2024. 5. 31  産経新聞「緯度経度」

三井美奈 (外信部編集委員) 氏

移民を自国内に入れずに、第三国に送る…という案は聞いていましたがメローニ氏が発案者とは知りませんでした。

彼女、叩き上げの苦労人、等々の情報も興味深いです。





〝「極右の女王」が変える欧州〟



イタリアのメローニ首相 (47) が2年前に就任したとき、誰もが短命だろうと予想した。

万年野党の極右党首で、移民排斥を訴えて総選挙に勝った。


その彼女がいま、欧州連合 (EU) で移民政策を牽引している。

6月には先進7カ国 (G7) サミット議長として、不法移民を議題にすると意気込む。


EUでは今月、デンマークなど15カ国が移民流入阻止のため、「イタリアをモデルにせよ」とする共同書簡を発表した。

地中海を渡る移民船はEUに上陸させず、丸ごと「安全な第三国」に送るという計画だ。


イタリアは隣国アルバニアに送る。

港町に施設を作ってもらい、そこで移民審査を行うことにした。

不法移民の大量送還は難しいから、メローニ氏は入れない方法を考えた。

アルバニアのEU加盟を後押しする約束で、昨年11月に合意をとりつけた。


渡航してもEUに入れない」という心理効果は絶大だった。

計画はまだ準備中なのに、イタリアでは不法渡航者は今年1〜4月、昨年比で62%減った


15カ国の書簡には人権大国として知られるフィンランドやオランダ、東欧ポーランドなどが加わった。
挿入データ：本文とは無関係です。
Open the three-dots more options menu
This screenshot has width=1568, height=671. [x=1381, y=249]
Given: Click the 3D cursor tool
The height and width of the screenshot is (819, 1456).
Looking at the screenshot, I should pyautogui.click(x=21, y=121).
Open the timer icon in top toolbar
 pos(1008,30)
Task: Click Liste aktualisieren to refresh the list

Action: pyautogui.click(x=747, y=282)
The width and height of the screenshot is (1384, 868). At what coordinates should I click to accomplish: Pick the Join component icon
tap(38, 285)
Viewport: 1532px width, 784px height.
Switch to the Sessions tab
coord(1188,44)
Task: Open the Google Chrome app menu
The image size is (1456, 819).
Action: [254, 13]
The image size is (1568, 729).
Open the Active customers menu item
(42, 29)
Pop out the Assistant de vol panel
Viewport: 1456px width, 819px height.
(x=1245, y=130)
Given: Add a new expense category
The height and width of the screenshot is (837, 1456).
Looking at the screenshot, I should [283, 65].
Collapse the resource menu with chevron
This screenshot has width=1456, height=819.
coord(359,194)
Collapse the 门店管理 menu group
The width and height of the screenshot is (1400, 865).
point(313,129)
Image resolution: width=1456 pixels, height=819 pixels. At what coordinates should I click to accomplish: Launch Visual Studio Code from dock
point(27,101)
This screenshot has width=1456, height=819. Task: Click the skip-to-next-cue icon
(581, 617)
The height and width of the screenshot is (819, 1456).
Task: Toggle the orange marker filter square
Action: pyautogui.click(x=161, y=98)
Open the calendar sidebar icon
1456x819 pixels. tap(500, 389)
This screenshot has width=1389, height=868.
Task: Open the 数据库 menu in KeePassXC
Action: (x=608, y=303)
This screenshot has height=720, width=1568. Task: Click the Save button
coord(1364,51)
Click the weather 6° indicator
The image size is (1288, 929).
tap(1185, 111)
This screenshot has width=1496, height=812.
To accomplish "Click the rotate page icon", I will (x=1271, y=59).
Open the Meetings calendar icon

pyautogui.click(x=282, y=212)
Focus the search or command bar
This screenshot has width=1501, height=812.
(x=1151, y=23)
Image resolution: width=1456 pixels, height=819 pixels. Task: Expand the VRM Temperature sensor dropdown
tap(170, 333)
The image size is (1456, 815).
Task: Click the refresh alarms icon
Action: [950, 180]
独仏2大国抜きで半数以上のEU加盟国が結束し、提案するのは珍しい。


各国がメローニ案に飛びついたのも、手を汚さずに不法移民を追い出せるからだろう。

「難民もいる。門前払いすべきではない」という責任感との葛藤もこのやり方なら解消できる。

「極右政治家」が範を示すなど、EUでは前例がない。


極右とされる反移民政党は、どこもEUたたきが「売り」だ。

メローニ氏は違う。

EUを手繰り寄せ、内側から右傾化させた。

ロシアのウクライナ侵略を正面から批判したことも、北欧や東欧に信頼感を広げた。

フォンデアライエン欧州委員長が「彼女とならやれる」という存在になった。


欧州メディアは、反移民勢力に安易に「極右」のレッテルを貼る。

移民嫌い=人種差別の構図がある。

だが、EUの難民申請は年間100万件を超え、各国は「なんとかしろ」という有権者の声を無視できなくなってきた。